Zuma’s MK party trades on identity politics, invoking Zulu nationalism, traditional leadership
Duduzile Zuma-Sombudla at the MK Party Manifesto launch at Orlando Stadium in Soweto on 18 May 2024.(Photo: Felix Dlangamandla)

Identity politics has been an ongoing theme when it comes to how political parties in SA position themselves, and Jacob Zuma’s MK party is a textbook example. Zuma’s strong show of Zulu nationalism could pose a bigger threat to the IFP than the ANC.

The uMkhonto Wesizwe (MK) party has through its manifesto launch rally at Soweto’s Orlando Stadium defined the direction it is taking in the political landscape. 

Zulu nationalism was a strong feature of the party’s event this weekend where its leader, former president Jacob Zuma, addressed party supporters at a packed stadium.

 

Former president Jacob Zuma attends the MK Party Manifesto launch at the Orlando Stadium in Soweto on 18 May 2024.(Photo: Felix Dlangamandla)

The crowd gathers as president Jacob Zuma arrives at the MK Party Manifesto launch at the Orlando Stadium on 18 May 2024.(Photo: Felix Dlangamandla)

Zuma, dressed in the party’s black and green regalia, was ushered into the venue by amabutho (Zulu regiments). 
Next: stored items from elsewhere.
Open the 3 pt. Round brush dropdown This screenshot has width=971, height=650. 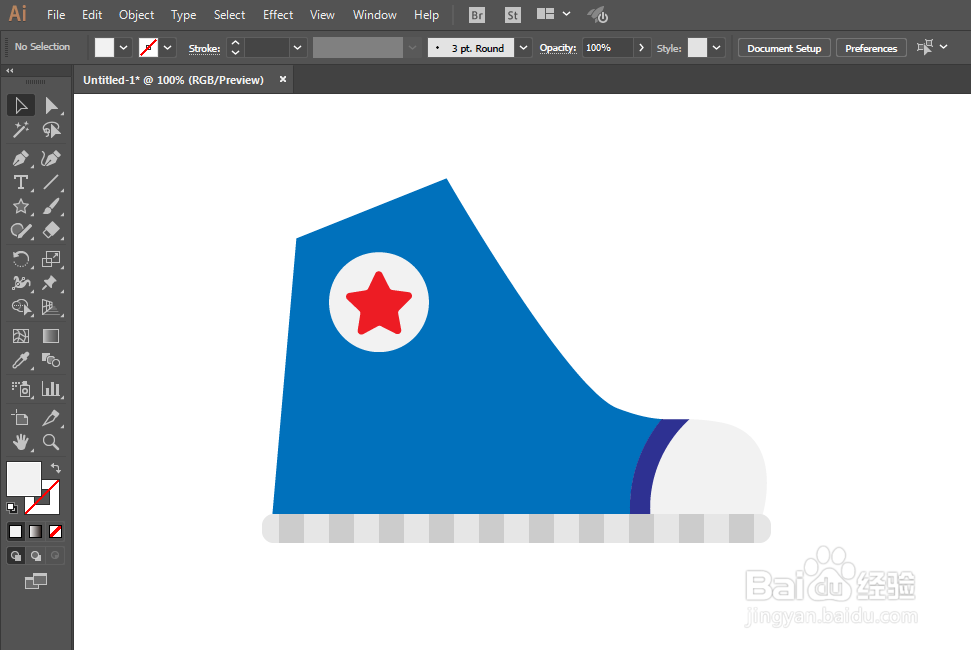tap(523, 48)
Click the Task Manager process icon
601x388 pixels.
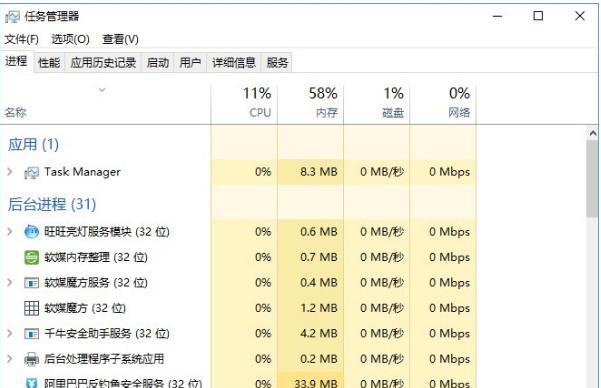pyautogui.click(x=31, y=173)
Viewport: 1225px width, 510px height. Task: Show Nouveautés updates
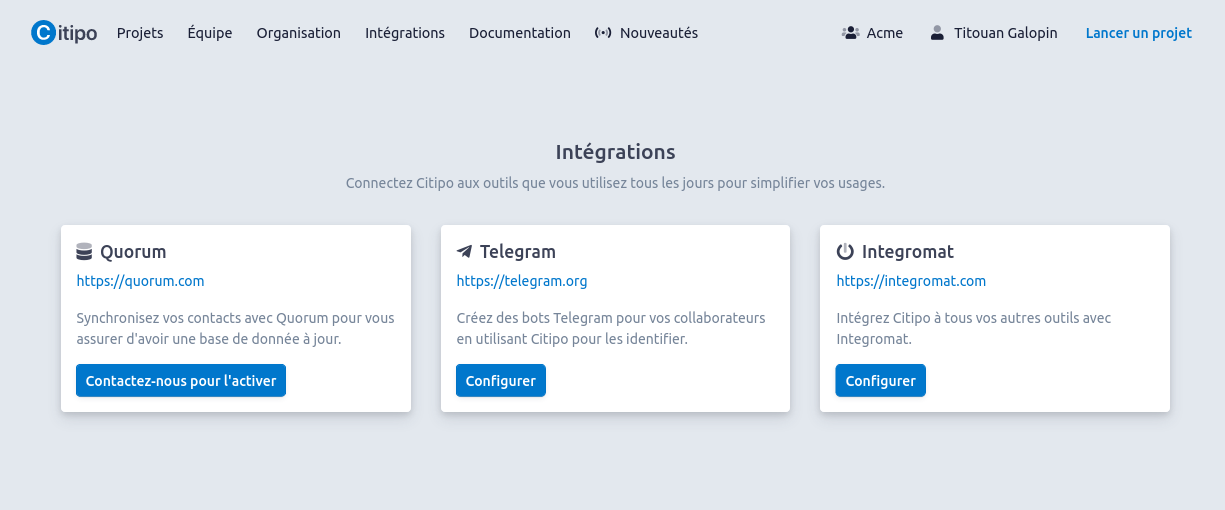point(659,33)
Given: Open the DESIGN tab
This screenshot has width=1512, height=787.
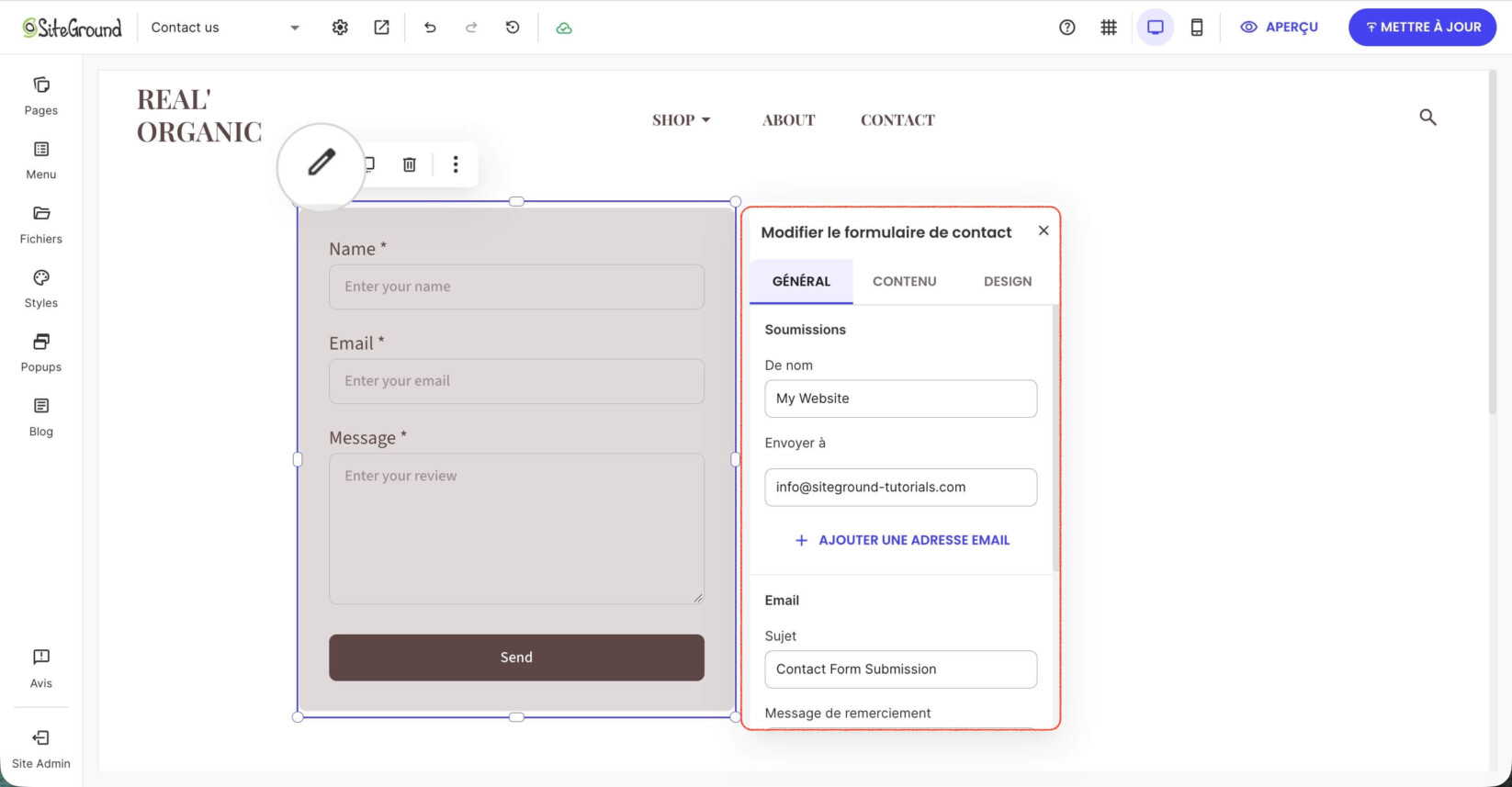Looking at the screenshot, I should pos(1008,281).
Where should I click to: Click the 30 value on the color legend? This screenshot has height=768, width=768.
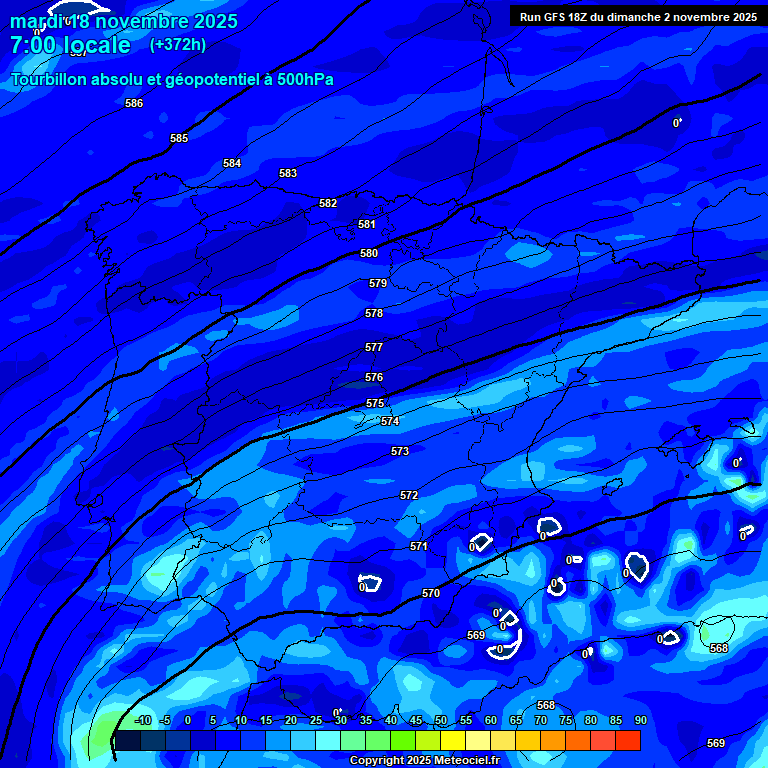coord(340,721)
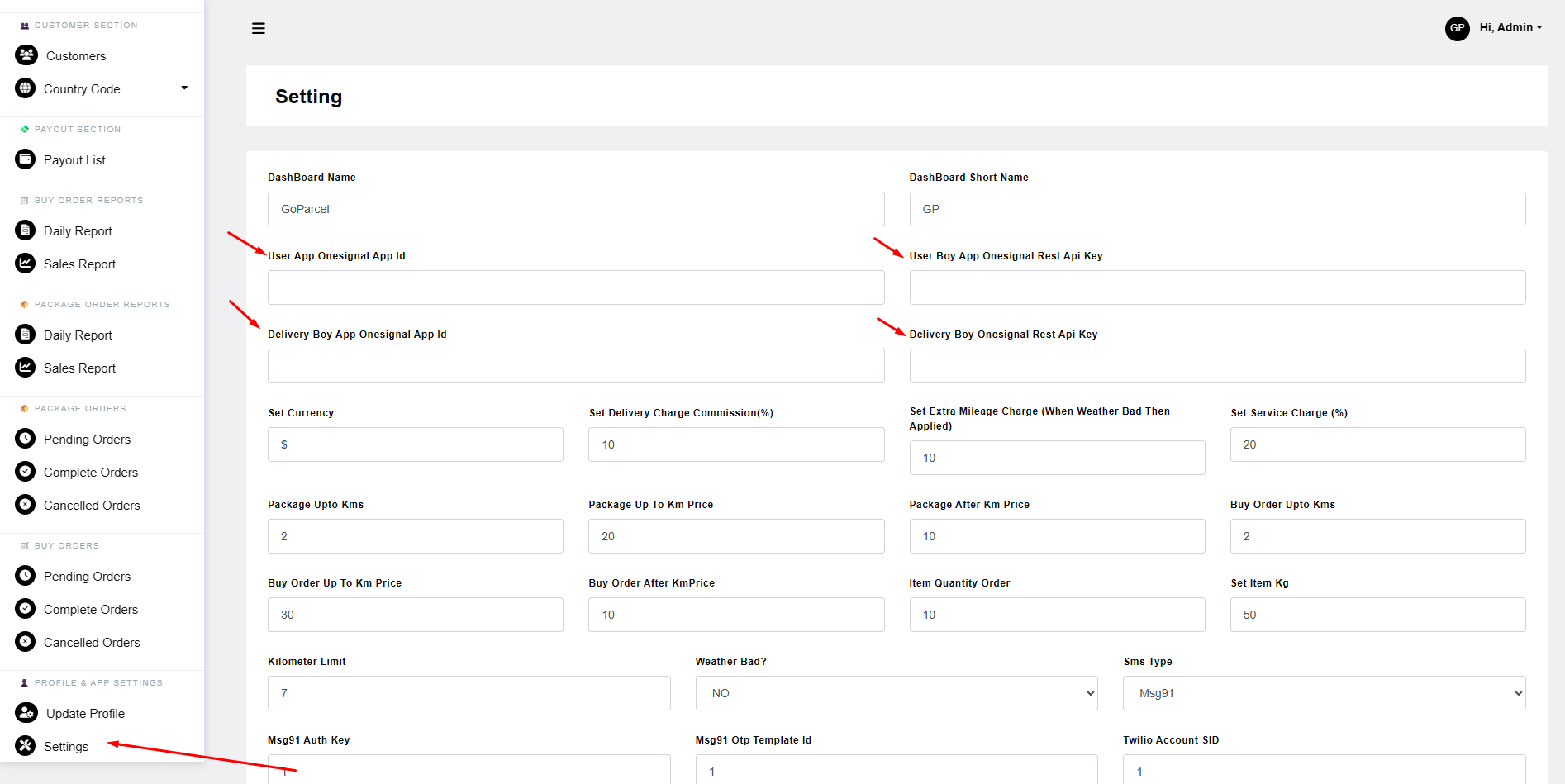Select the Kilometer Limit input field
The width and height of the screenshot is (1565, 784).
469,693
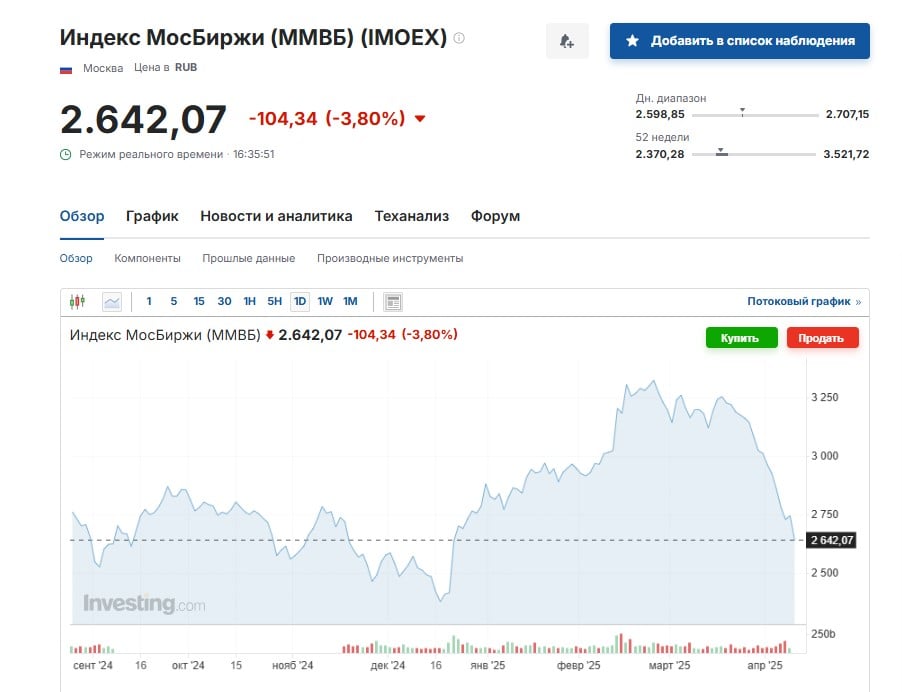Select the 1W chart interval
The image size is (902, 692).
pyautogui.click(x=325, y=301)
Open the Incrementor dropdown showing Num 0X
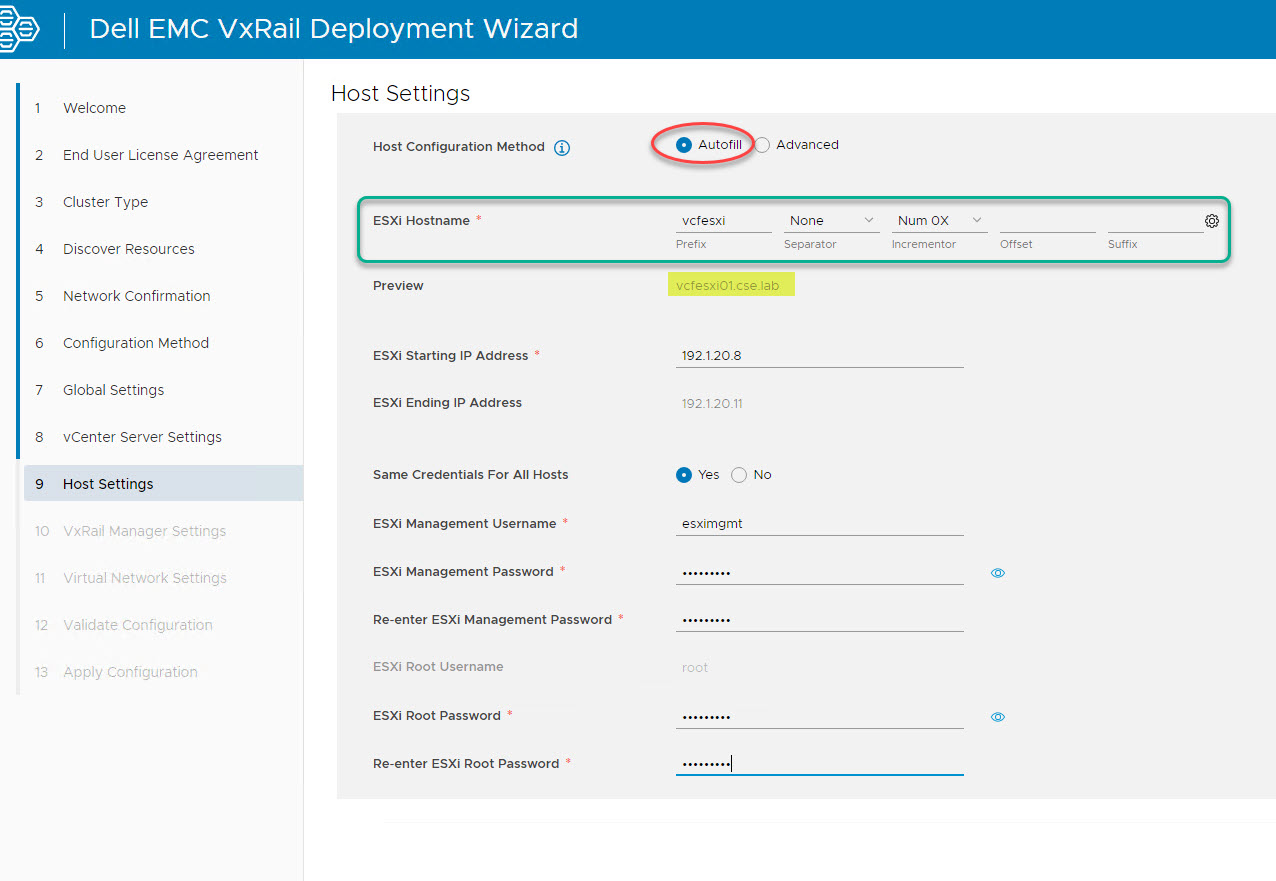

Marking something of a departure from previous public appearances, he delivered his speech entirely in isiZulu, indicating his determination to win over KwaZulu-Natal (KZN) in next week’s elections. 

Zuma addressed the issue of traditional leaders:

“Traditional leaders should be given back their powers since they were stripped from governing. Traditional leaders rule even in countries where there are white people. They don’t have presidents, they have prime ministers who report to the royal leadership of the country.

“We need to restore dignity and allow them to make decisions about their community without the involvement of the government.”

In another attempt to promote traditional practices over Westernised systems, Zuma suggested that South Africa should move away from Roman-Dutch law and that the country’s legal system be grounded in African customary law. 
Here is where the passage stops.